Date: Mon, 19 Apr 2021 07:12:09 +0200 [thread overview]
Message-ID: <CAJX1YtaN3TmwdOE_8UrRuUU=3cCvtQRBX+DmwvU0Tj3nw-knyg@mail.gmail.com> (raw)
In-Reply-To: <YHvvdskHgQe9gX09@unreal>
On Sun, Apr 18, 2021 at 10:36 AM Leon Romanovsky <leon@kernel.org> wrote:
>
> On Wed, Apr 14, 2021 at 02:23:56PM +0200, Gioh Kim wrote:
> > From: Gioh Kim <gi-oh.kim@cloud.ionos.com>
> >
> > RNBD can make double-queues for irq-mode and poll-mode.

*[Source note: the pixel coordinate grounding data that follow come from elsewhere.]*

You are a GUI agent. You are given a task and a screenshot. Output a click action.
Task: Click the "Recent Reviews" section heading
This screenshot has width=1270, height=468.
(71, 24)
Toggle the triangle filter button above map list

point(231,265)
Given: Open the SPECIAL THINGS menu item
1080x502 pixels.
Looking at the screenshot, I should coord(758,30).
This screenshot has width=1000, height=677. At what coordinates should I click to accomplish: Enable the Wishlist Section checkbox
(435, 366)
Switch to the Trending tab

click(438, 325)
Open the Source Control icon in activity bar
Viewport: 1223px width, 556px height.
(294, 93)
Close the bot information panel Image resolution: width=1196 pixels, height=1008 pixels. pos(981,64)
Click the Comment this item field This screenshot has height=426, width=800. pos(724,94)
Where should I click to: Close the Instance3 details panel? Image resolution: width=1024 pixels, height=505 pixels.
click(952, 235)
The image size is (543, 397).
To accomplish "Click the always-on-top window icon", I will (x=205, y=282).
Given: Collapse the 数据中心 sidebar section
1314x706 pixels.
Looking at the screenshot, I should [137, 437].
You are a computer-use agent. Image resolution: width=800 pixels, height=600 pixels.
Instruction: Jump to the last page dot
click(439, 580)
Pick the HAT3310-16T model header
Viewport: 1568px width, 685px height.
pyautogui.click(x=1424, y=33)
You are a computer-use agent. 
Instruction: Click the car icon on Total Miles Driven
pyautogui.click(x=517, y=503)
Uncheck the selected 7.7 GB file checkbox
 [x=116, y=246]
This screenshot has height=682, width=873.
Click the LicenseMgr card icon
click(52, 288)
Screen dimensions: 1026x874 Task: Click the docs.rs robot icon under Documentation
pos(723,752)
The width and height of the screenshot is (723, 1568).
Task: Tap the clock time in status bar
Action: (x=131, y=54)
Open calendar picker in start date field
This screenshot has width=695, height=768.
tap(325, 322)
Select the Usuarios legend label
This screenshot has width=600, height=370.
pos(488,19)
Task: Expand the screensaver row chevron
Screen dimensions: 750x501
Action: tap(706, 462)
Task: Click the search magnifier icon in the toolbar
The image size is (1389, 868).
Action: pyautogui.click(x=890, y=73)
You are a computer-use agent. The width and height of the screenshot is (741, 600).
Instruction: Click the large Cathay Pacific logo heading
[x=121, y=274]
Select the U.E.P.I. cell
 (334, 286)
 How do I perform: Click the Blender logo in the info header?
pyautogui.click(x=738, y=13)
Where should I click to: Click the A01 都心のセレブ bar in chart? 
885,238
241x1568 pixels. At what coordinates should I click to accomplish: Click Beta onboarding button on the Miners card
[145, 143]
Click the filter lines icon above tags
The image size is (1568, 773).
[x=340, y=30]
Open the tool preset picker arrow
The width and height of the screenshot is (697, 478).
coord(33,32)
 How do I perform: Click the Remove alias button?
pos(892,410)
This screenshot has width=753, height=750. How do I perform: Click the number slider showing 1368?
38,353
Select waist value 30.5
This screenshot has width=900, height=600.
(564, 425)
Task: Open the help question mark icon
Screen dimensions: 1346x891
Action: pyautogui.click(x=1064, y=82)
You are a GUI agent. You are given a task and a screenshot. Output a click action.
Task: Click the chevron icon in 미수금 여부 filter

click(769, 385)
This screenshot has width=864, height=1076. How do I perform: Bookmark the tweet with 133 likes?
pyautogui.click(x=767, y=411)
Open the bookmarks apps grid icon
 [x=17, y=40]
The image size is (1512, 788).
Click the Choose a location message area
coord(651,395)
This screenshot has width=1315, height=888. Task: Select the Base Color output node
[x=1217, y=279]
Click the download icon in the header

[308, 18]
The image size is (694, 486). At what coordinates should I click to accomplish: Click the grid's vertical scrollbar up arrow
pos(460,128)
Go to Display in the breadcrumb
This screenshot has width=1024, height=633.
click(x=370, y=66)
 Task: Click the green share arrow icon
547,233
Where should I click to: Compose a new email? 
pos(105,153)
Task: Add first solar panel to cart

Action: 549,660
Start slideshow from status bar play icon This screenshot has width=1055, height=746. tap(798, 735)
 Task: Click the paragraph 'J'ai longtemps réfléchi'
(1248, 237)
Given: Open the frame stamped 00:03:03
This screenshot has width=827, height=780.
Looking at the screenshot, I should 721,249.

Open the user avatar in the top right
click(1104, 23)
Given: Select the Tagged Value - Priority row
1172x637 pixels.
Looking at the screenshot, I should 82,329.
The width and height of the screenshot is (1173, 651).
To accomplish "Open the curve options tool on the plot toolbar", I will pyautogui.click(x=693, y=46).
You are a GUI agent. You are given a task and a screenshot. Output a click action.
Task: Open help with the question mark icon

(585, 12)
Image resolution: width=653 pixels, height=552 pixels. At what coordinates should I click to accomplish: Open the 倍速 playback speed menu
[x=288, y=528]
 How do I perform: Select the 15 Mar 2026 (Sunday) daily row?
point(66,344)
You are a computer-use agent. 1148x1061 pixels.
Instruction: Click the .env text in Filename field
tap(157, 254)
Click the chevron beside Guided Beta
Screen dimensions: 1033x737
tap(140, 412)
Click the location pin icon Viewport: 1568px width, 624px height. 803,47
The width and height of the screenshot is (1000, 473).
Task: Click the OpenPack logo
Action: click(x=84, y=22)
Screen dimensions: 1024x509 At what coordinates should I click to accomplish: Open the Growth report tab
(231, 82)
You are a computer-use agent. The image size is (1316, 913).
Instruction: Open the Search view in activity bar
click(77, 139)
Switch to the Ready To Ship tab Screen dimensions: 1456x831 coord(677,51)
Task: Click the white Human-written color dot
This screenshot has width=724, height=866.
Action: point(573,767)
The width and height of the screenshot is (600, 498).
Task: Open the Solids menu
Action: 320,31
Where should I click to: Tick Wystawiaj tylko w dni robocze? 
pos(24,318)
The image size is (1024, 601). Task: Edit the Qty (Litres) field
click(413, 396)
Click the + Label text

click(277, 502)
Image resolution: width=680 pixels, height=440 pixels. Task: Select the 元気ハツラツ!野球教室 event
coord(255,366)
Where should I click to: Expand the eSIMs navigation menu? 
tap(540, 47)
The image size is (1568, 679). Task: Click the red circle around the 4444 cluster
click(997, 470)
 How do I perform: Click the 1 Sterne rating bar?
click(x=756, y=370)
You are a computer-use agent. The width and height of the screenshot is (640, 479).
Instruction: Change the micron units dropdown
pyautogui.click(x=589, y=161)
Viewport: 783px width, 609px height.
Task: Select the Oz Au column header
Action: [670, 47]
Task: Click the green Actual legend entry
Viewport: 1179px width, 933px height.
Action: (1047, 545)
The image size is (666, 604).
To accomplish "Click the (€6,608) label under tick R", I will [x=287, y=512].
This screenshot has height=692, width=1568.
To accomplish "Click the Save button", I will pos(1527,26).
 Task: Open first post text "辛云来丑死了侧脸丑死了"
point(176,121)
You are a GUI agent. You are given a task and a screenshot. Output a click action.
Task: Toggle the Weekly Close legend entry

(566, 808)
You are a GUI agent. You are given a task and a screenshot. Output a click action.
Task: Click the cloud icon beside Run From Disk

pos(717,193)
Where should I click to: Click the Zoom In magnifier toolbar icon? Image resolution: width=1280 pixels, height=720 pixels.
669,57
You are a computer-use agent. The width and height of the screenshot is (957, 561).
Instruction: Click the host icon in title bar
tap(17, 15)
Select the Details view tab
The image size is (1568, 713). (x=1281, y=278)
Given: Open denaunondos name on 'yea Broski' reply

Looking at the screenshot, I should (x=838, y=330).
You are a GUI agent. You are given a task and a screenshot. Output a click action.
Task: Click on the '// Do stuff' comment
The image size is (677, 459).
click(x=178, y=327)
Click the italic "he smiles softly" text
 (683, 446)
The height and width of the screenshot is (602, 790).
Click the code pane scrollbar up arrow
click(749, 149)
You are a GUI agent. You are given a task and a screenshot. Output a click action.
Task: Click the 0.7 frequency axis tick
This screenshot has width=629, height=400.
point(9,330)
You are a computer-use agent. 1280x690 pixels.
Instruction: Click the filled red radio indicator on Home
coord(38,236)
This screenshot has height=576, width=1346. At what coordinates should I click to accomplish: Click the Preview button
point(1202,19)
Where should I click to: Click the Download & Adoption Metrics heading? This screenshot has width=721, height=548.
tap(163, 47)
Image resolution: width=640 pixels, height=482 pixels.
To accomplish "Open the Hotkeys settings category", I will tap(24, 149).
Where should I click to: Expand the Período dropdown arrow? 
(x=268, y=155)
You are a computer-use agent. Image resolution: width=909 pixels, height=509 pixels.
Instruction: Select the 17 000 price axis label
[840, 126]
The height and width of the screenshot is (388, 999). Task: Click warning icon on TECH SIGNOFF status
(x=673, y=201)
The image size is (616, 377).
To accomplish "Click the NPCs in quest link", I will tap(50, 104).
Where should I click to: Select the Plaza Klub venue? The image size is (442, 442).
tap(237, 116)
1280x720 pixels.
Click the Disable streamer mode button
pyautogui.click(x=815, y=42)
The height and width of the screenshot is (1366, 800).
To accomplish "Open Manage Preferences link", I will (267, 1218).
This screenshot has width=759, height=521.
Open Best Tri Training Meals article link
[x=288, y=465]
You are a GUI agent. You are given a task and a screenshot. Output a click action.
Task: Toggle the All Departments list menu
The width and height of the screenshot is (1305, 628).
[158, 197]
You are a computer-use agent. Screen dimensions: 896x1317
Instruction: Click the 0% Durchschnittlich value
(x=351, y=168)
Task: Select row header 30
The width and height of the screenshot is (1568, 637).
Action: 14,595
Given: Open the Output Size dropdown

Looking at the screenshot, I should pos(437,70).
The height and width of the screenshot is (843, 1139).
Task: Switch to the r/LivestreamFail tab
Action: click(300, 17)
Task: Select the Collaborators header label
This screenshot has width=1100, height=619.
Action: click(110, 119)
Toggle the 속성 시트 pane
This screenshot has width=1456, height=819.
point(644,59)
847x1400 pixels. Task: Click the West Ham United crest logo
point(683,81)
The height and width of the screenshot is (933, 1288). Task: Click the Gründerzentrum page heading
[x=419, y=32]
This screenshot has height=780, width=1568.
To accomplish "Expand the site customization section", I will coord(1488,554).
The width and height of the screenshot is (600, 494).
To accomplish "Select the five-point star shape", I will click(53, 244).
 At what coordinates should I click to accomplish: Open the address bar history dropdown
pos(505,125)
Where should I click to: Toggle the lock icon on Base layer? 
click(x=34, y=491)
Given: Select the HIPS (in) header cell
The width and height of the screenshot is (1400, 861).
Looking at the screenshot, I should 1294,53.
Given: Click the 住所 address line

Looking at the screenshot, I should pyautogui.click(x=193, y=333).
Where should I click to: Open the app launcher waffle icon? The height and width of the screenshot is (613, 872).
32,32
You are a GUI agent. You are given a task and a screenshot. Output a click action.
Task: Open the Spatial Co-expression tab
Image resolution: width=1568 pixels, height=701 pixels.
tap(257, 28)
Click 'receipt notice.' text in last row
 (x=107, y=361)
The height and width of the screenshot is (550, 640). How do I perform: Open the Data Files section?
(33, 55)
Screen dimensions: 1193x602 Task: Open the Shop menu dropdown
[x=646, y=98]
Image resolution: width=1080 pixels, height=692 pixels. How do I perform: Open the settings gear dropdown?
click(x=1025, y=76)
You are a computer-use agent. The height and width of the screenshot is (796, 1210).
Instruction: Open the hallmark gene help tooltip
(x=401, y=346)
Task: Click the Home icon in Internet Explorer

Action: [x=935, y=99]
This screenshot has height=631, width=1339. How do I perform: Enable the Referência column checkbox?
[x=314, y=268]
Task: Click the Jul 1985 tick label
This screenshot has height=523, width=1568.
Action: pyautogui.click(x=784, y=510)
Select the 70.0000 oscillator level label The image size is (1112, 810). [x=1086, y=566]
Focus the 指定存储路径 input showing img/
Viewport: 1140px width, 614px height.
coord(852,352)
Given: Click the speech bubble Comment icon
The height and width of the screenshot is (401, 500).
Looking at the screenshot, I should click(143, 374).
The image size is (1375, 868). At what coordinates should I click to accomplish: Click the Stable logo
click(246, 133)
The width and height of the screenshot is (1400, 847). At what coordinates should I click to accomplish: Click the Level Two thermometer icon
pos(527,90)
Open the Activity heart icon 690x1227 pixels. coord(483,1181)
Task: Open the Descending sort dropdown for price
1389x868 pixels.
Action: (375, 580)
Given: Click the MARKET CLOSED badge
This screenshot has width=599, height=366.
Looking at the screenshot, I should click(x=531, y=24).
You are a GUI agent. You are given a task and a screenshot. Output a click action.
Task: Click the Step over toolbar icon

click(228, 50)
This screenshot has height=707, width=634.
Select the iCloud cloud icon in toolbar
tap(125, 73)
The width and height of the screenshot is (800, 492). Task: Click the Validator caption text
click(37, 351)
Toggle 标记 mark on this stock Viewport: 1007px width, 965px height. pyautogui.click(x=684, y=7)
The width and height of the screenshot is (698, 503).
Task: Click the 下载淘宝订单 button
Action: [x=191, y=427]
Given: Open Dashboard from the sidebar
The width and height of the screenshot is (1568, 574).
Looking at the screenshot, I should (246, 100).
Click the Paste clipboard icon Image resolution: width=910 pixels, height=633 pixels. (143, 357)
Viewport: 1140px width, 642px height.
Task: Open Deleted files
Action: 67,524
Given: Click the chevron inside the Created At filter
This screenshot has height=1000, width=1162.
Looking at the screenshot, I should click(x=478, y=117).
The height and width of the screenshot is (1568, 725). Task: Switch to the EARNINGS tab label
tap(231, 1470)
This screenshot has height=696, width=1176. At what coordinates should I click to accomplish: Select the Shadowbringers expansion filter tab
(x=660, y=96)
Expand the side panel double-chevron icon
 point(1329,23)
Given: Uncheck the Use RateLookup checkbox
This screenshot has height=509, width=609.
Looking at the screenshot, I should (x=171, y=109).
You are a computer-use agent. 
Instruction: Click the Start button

> > For example, on 4-CPU system 8 request-queues are created,
> > 4 for irq-mode and 4 for poll-mode.
> > If the IO has HIPRI flag, the block-layer will call .poll function
> > of RNBD. Then IO is sent to the poll-mode queue.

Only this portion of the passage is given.